HTTP和HTTPS

　　HTTP+加密+认证+完整性保护=HTTPS

　　为什么会出现https呢，多个s又有什么用呢！

　　http有几个缺点：

　　1 传输的时候使用明文，这显然会被不法者截取干一些见不得人的勾当。

　　2 没有认证机制，这样我们就可以伪造一些http访问，这显然会造成一些困扰。比如Jmeter就是典型的例子，伪造一大堆的http URL然后压力测试，这也就是DOS攻击的一种。

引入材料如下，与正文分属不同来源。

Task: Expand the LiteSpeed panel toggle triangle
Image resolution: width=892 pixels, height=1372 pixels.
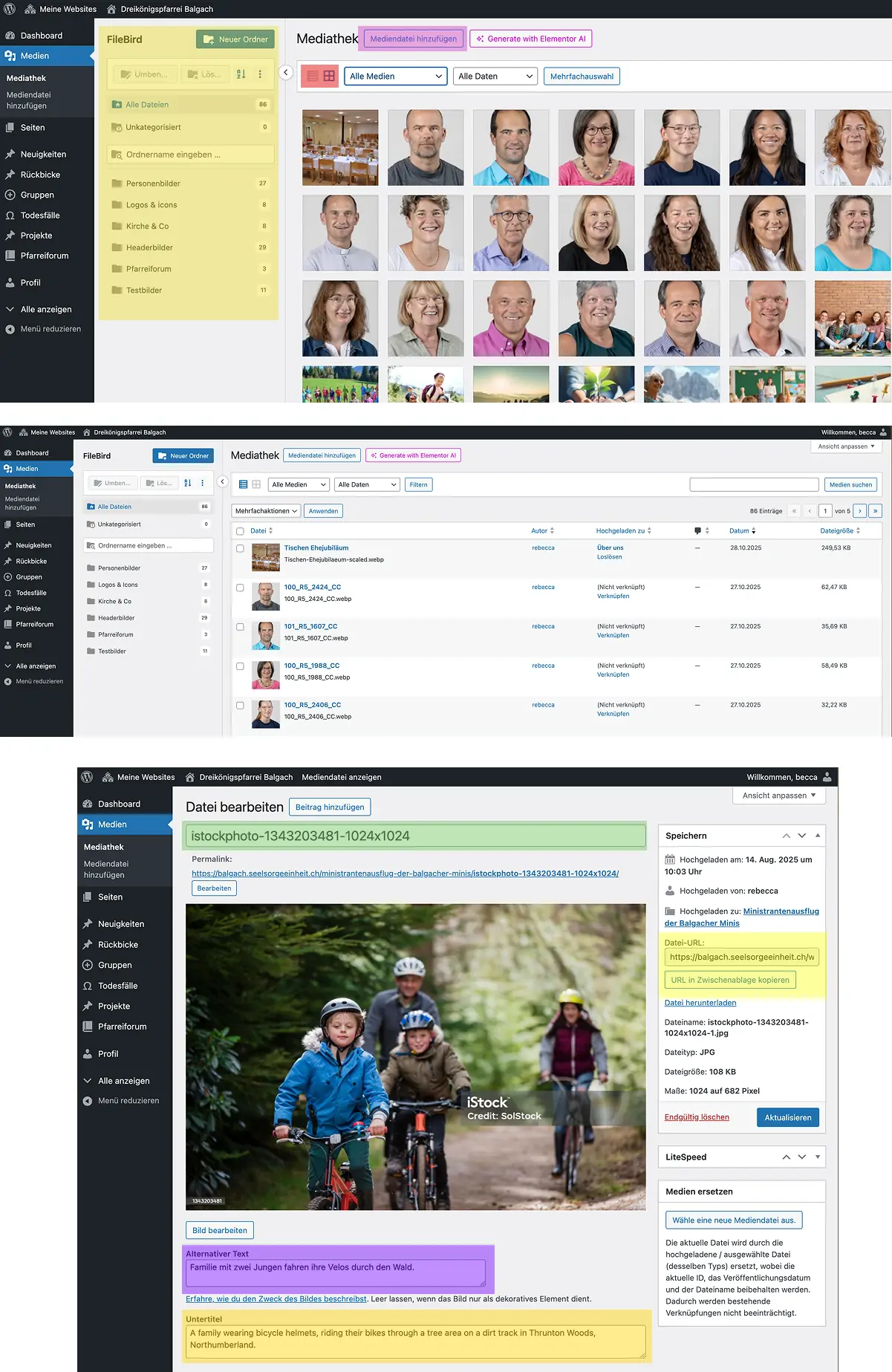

　　3 无法验证报文的完整性，比如一个http的报文已经被不法者截取并且篡改，服务器端也无法验证。

　但是HTTPS也有它自身的缺点：

　　1 通信的速度变慢，由于需要加密，一个握手就多了好几个往返

　　2 对用户端的机器负载的增加。

　　因此，如果不是像金融支付这种需要高强度的安全性的场景，还是http比较好。

回到顶部

　　最后看一下HTTP中关于认证的概念

　　有一些网址或者服务需要用户的身份信息，因此需要随时知道这些消息，但是肯定不能每次都让用户输入用户密码，因此关于认证就有下面几种方式：

　　其中BASIC认证是最简单的认证，大致过程如下：

　　1 客户端访问某URL。

　　2 服务器端返回401状态码，提示用户输入用户名密码。

　　3 用户输入用户名密码，通过BASE64编码传输。

　　4 服务器通过认证，返回状态码200

     通过上面的过程，就可以发现BASIC的问题：

　　1 仅仅通过BASE64编码，其实还是属于明文传输，安全性不高

　　2 有的浏览器不支持注销

 

　　鉴于上面BASIC的问题，DIGEST做了补充，它的过程与上面类似：

　　1 客户端访问

　　2 服务器端返回质询码

　　3 客户端发送响应码

　　这里通过随机的生成质询码来作为计算的一种方式，客户端依据这个质询码生成响应码，进行验证。

　　这样就弥补了明文传输用户密码的风险。

 

　　SSL客户端验证，这个比较普遍了！

　　像支付宝啊，邮政网银啊之类的，在登录时，都需要下载一个数字认证的东西，这个东西就属于一种SSL客户端的验证。

　　很显然它的缺点就是需要客户去手动的安装，这个对于一般的用户来说，代价有点高。

 

　　最后一种是应用最普遍的，通过表单记录用户的身份信息，可以使用cookie或者session的方式保存用户信息。